These methods are used for various reasons: There are no drug-related side effects, it is free to use and only has a small upfront cost, it works both ways, or for religious reasons (the Catholic Church promotes this as the only acceptable form of family planning calling it Natural Family Planning).
Its disadvantages are that either abstinence or backup method is
required on fertile days, typical use is often less effective than other
methods, and it does not protect against sexually transmitted disease.
Media campaign
Recent
research based on nationally representative surveys supports a strong
association between family planning mass media campaigns and
contraceptive use, even after social and demographic variables are
controlled for.
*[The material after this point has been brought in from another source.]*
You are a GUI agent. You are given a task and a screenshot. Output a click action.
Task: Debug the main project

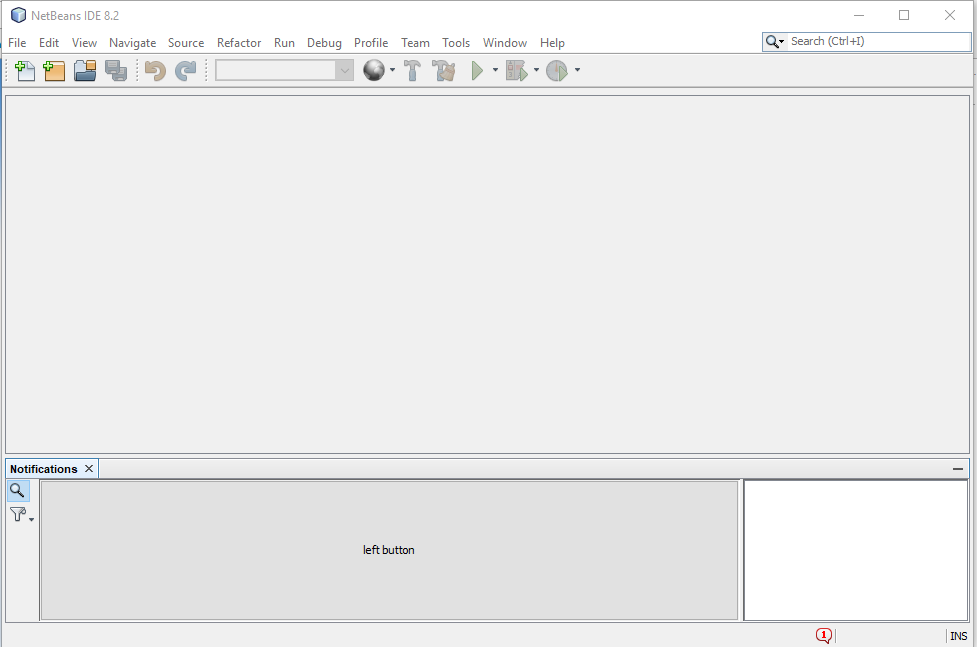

The 1989 Kenya Demographic and Health Survey found half
of the women who recalled hearing or seeing family planning messages in
radio, print, and television consequently used contraception, compared
with 14% who did not recall family planning messages in the media, even
after age, residence and socioeconomic status were taken into account.
The Health Education Division of the Ministry of Health conducted
the Tanzanian Family Planning Communication Project from January 1991
through December 1994, a project funded by the U.S. Agency for
International Development (USAID).
The program intended to educate both men and men of reproductive age
about modern contraception methods. The major media channels and
products included radio spots, radio series drama, Green Star logo
promotional activities (identifies sites where family planning services
are available), posters, leaflets, newspapers, and audio cassettes. In
conjunction with other non-project interventions sponsored by other
Tanzanian and international agencies from 1992–1994, contraception use
among women ages 15–49 increased from 5.9% to 11.3%. The total fertility
rate dropped from 6.3 lifetime births per individual in 1991–1992 to
5.8 in 1994.
Providers
Direct government support
Direct
government support for family planning includes providing family
planning education and supplies through government-run facilities such
as hospitals, clinics, health posts and health centers and through
government fieldworkers.
In 2013, 160 out of 197 governments provided direct support for
family planning. Twenty countries only provided indirect support through
private sector or NGOs. Seventeen governments did not support family
planning. Direct government support has continued to increase in
developing countries from 82% in 1996 to 93% in 2013, but is declining
in developed countries from 58% in 1976 to 45% in 2013. Ninety-seven
percent of Latin America and the Caribbean, 96% of Africa, and 94% of
Oceania governments provided direct support for family planning. In
Europe, only 45% of governments directly support family planning. Out of
172 countries with available data in 2012, 152 countries had
implemented realistic measures to increase women's access to family
planning methods from 2009–2014. This included 95% of developing nations
and 65% of developed nations.
Private sector
The
private sector includes nongovernmental and faith-based organizations
who typically provide free or subsidized services to for-profit medical
providers, pharmacies and drug shops. The private sector accounts for
approximately two-fifths of contraceptive suppliers worldwide. Private
organizations are able to provide sustainable markets for contraceptive
services through social marketing, social franchising, and pharmacies.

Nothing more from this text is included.